Only Donald Trump could vie for a Nobel Peace Prize while bombing seven countries in the same year. In 2025, the United States carried out military attacks against Yemen, Iran, Nigeria, Syria, Iraq and Somalia, with Venezuela emerging as the latest target of the Trump administration.

 

This stands in stark contrast to just months earlier, when MAGA supporters championed Trump’s claims of peace, global order, and an end to conflicts. During the election campaign, he projected himself as a “president of peace”, later asserting that he had ended eight wars worldwide in 2025.

 

Tariffs — threat and foreign policy tool

 

Reciprocal tariff threats have become a defining foreign policy instrument of the Trump administration. While many of these threats remained rhetorical and never materialised, a significant number translated into import duties, overturning decades of US trade and economic policy.

 

Soon after returning to office, Trump left little room for ambiguity. “The European Union, one of the most hostile and abusive taxing and tariffing authorities in the world, which was formed for the sole purpose of taking advantage of the United States, has just put a nasty 50% tariff on whisky. If this tariff is not removed immediately, the US will shortly place a 200% tariff on all wines, champagne, and alcoholic products coming out of France and other EU represented countries,” he posted in March, signalling the onset of what became known as ‘tariff diplomacy’.

 

Throughout the year, Trump’s retaliatory measures, tit-for-tat levies and penalty tariffs dominated trade headlines and triggered diplomatic unease.
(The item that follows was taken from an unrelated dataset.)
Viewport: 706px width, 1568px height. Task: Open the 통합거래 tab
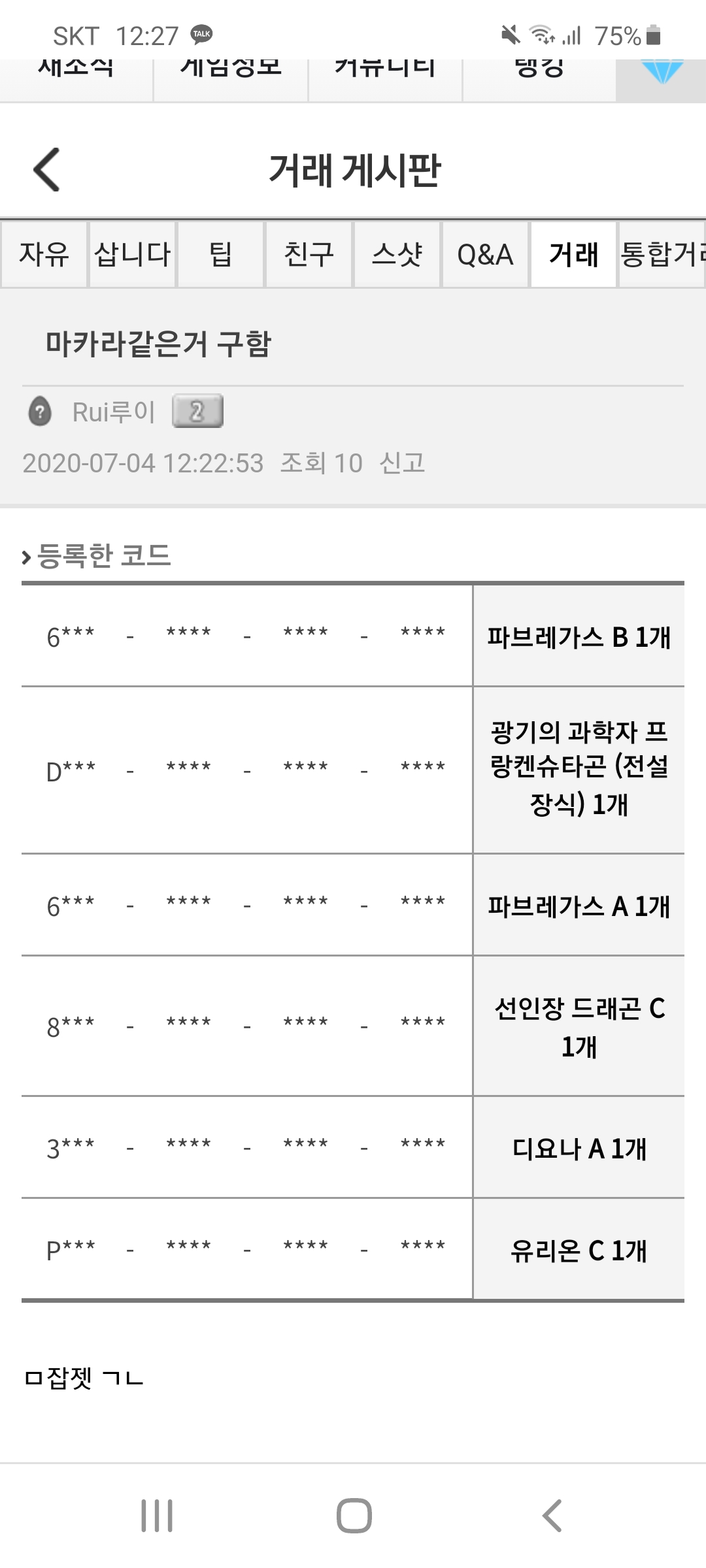[662, 254]
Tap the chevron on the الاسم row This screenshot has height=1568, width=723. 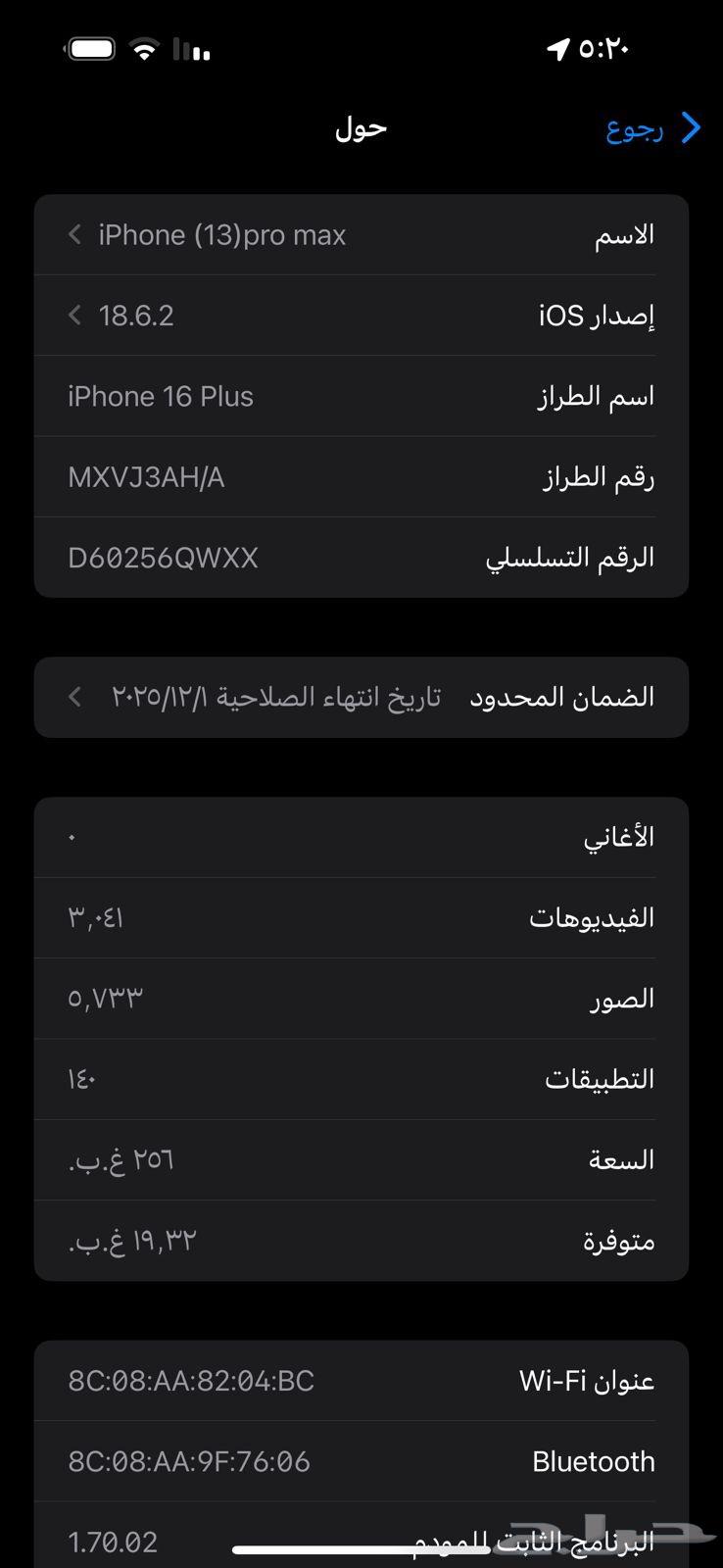click(x=74, y=234)
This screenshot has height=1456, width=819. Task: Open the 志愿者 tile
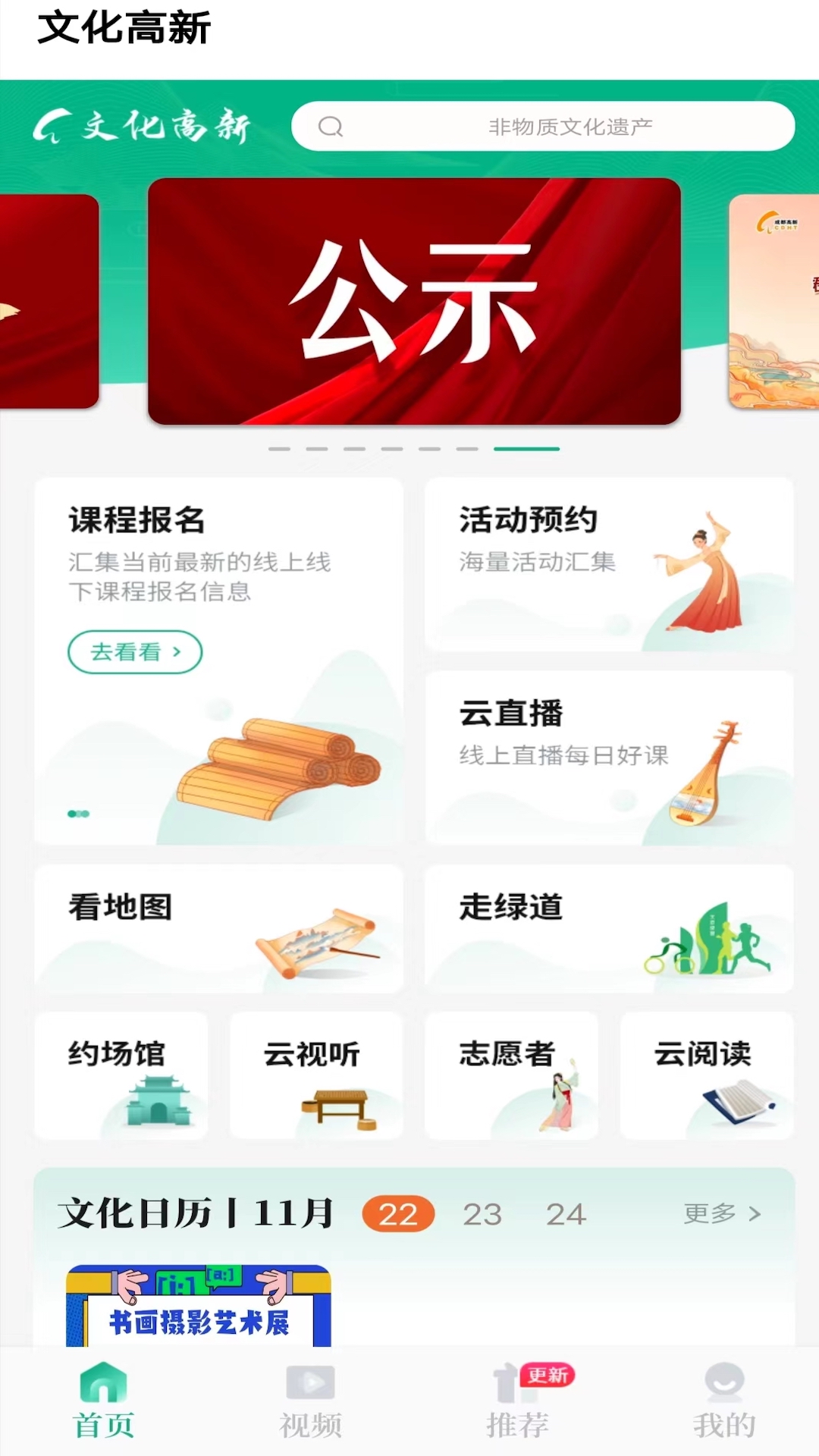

Few countries understand this better than India, which continues to grapple with the collapse of the US–India trade deal and adapt to the 50% tariffs imposed last August. Shifts in economic relations with major US trading partners such as China, Canada and Mexico have plunged global markets into heightened uncertainty.

 

Geopolitical equations — completely altered

 

Soon after returning to office, the Trump administration’s withdrawal from the Paris Agreement for a second time and its exit from the WHO signalled a broader turn towards global disengagement. That trajectory has continued with the administration’s announcement of plans to withdraw from 66 international organisations focused on climate change, peace, democracy and public health.

 

These moves align with Trump’s belief that issues such as climate change, labour rights, immigration and diversity are “woke” initiatives. Meanwhile, the President appears to be hardening his stance in the second year of his second term. Threats to take over Greenland “the hard way”, justified on Arctic strategic grounds, are already reshaping geopolitical discourse. His administration is reportedly considering financial incentives to persuade Greenlanders to join the United States.

 

Trump’s frequent reversals defy predictable patterns, particularly on national security and trade. The underlying chaos and unpredictability that define his executive decisions and foreign relations have been examined by international relations scholar Daniel Drezner in The Toddler in Chief: What Donald Trump Teaches Us About the Modern Presidency. The book chronicles Trump’s short attention span and temperamental behaviour, describing him as “the petulant child”.

 

Only this child, however, controls the levers of the world’s largest military apparatus. He must be handled—but not tamed; circumvented—but not directly challenged.